The Kid Whisperer Podcast Featuring Scott Ervin and Pat Kiely: Episode 26
Topics in this episode include:
I am an elementary school teacher currently on maternity leave for this school year, after a very difficult year last year. When I found your website a couple of months ago, I felt like it had all the answers and structure I’ve been looking for and needing! In my pockets of time, I’ve been reading your book and making a plan for next school year. I feel extremely hopeful and eager to implement everything, but I do have two questions:
What do I do when a student is being distracting (banging on a desk, walking around the room during a lesson, etc) and I’ve given the DLO prompt? Do I let the student keep doing that and wait for the DLO to provide that consequence, which will hopefully help in the future?
My second question is: What if the student completely refuses to participate in the DLO? I don’t just mean he just sits there until he eventually starts doing it, but runs out of the room and out to recess, or something along those lines?
My question has to do with delayed learning opportunities. What do you do if a student completely rips down a bulletin board in the hallway of a school, leaving overturned chairs and pieces of ripped paper from the bulletin board on the floor and refuses to clean it up? The student was told by his teacher that he could go to recess once he cleaned it up. He replied with, “You can’t make me!” and proceeded to run out and play with his friends at recess anyway. Our administration supported him going to recess saying that he needed to “let off steam." How should this be handled?

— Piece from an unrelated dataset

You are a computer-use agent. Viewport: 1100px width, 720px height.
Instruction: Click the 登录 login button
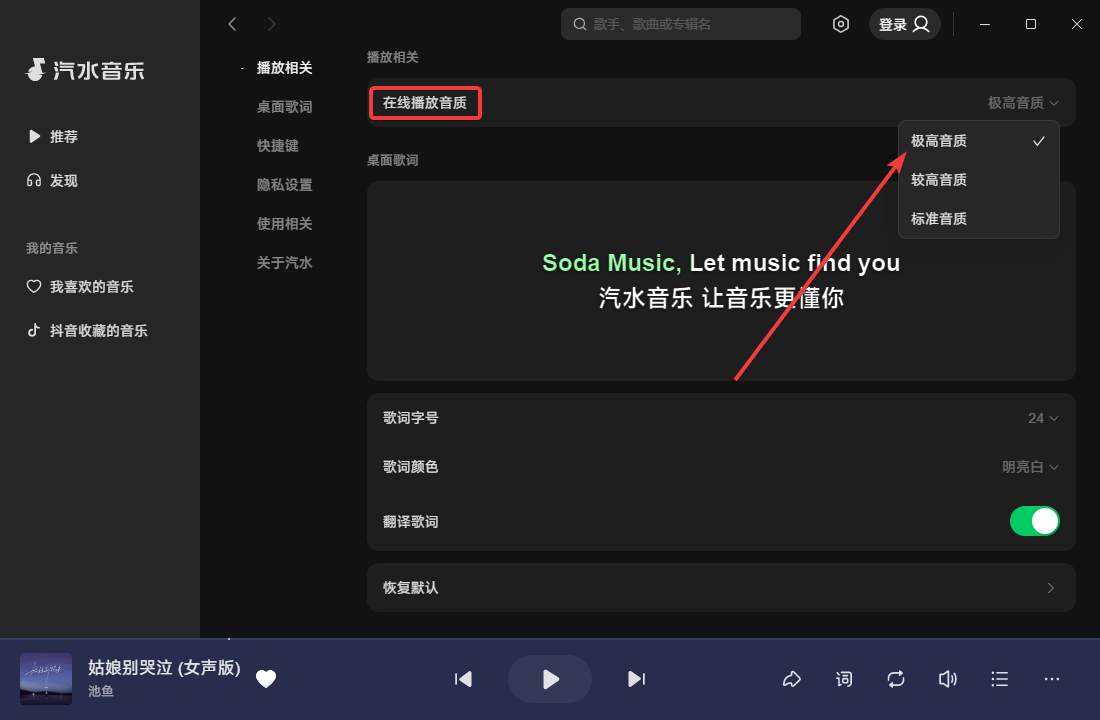click(x=904, y=23)
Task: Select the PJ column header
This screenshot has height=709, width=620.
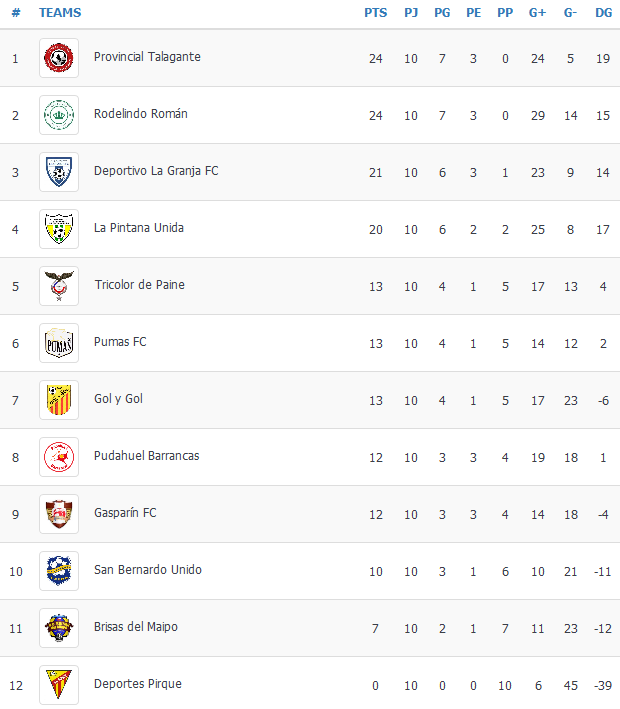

(PS - He ended up cleaning it up after recess, but was able to skip out on instructional time. To me that reinforced his behavior because not only did he get to go to recess, but he also got to miss class to clean it up.)I live in a neighborhood with a lot of families, and we often end up with other people's children playing at our house. Having all of these playmates is great for my eight-year-old daughter, but not so great for me, because I end up parenting everybody else's kids. Is it appropriate for me to use the same behavior strategies on other people's kids that I use on my own kid? How can I keep a calm house during these playdates without offending their parents?